Recently, Leukemia, an authoritative journal in the field of leukemia, published the latest research results of the Li Peng Research Group of the Guangzhou Institute of Biomedicine and Health of the Chinese Academy of Sciences online.
the study constructed a third-generation chimeric antigen receptor (CAR) molecule containing TLR2 co-stimulation signals, and demonstrated that TLR2 co-stimulation signals improve the function of CAR T cells to kill tumors.
this study provides a theoretical basis for the combined effects of natural and adaptive immunity in CAR T cell therapy, and opens up new ideas for CAR molecular design.
the results were completed by doctoral students Lai Yunxin and Wei Xinru under the guidance of their mentor Li Peng.

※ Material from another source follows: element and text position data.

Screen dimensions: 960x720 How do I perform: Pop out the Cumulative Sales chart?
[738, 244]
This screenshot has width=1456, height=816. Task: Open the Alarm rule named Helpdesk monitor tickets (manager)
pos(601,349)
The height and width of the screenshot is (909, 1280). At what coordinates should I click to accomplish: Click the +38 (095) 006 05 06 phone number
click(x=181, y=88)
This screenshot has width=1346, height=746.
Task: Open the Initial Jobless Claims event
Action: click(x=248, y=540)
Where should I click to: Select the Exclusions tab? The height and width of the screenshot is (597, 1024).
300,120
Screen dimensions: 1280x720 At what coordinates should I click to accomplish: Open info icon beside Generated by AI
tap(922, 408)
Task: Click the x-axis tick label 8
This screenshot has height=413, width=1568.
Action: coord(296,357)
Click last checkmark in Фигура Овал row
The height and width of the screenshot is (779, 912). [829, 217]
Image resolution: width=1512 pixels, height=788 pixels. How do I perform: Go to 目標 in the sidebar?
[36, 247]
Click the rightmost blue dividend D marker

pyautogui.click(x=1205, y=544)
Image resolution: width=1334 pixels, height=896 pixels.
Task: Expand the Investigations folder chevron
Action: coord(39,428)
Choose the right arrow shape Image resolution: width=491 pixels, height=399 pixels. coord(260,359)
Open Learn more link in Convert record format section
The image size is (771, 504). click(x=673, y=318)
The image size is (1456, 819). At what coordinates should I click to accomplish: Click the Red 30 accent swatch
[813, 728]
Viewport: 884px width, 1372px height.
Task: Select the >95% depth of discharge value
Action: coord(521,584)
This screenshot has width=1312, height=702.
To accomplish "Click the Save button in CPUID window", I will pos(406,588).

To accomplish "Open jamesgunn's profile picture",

CAR T cell therapy is the most influential treatment in the field of tumor immunotherapy in recent years, in which CAR T for CD19 has been very effective in clinical trials.
CAR molecules give T-cell-specific identification of killer tumor cells, and the membrane molecule has an antigen-identifying ScFv segment outside the cell, which contains a domain that transmits the killer function of active T-cells and mediated T-cells.
design of THE CAR molecules is critical to the ultimate efficacy of CAR T.
the total stimulation molecules such as CD28, 41-BB provide the necessary assistance for the function of CAR T cells.
however, CAR T cell therapy does not play a significant role in targeting other antigens or solid tumors, so the design of CAR molecules also requires new co-stimulation molecules to enhance and maintain the function of CAR T cells on hematomas and solid tumors.
interaction between natural and adaptive immunity is an important mode for the body's immune system to function.
To learn from and simulate this pattern in CAR molecules, the study introduced the in-cell signaling domain of TLR2, an important recepton of the natural immune system, into CAR molecules, and constructed CAR molecules including TLR2, 1928zT2 and m28zT2, for B-cell leukemia, which expresses CD19, and mesothelin solid tumors, respectively.
inosernoid results show that the addition of TLR2 promotes the killing of CAR T cells against leukemia cells and solid tumor cells, as well as the secretion of antigen-induced cytokines IL2, IFN-g and GM-CSF.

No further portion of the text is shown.